#### Work order:
With the pictures left out, restate every entry word for word.

** Opening Available records block **

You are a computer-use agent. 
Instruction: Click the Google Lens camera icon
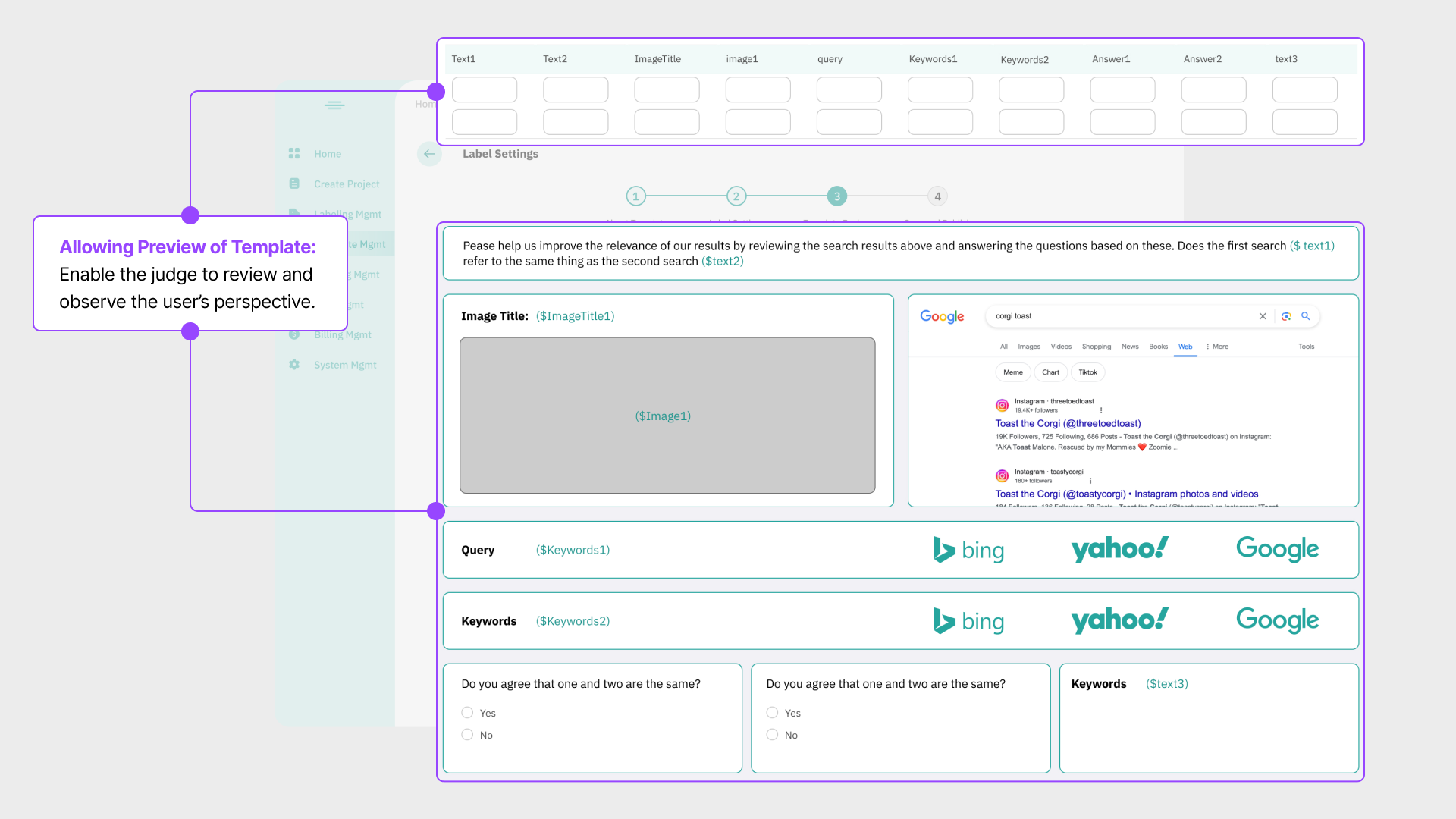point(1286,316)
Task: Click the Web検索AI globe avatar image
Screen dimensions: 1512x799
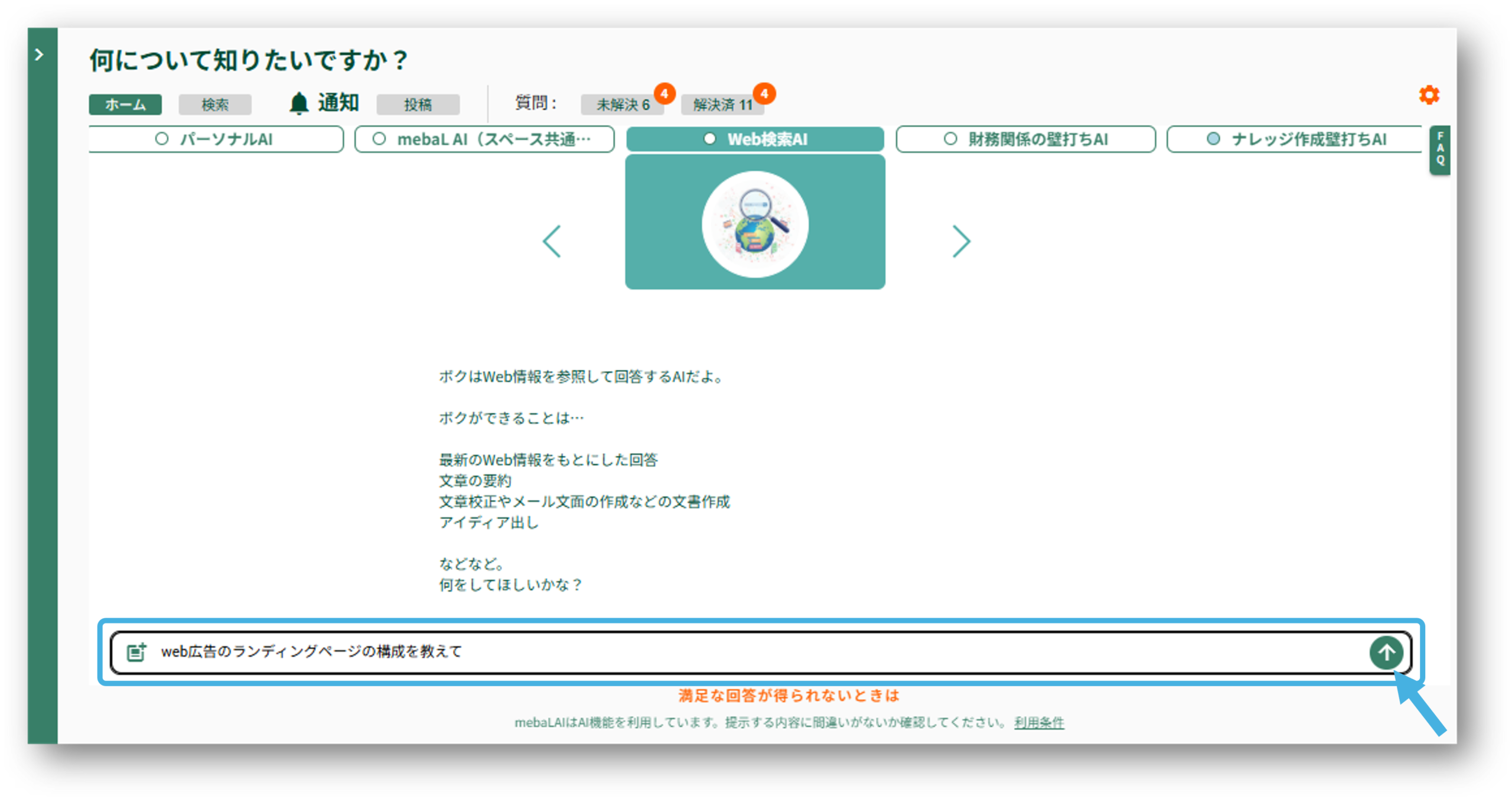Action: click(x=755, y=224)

** Closing Available records block **

#### Answer to the exercise:
You are a computer-use agent. 
Instruction: Click the Google Lens camera icon
point(1286,316)
Task: Click the Web検索AI globe avatar image
Screen dimensions: 1512x799
Action: click(x=755, y=224)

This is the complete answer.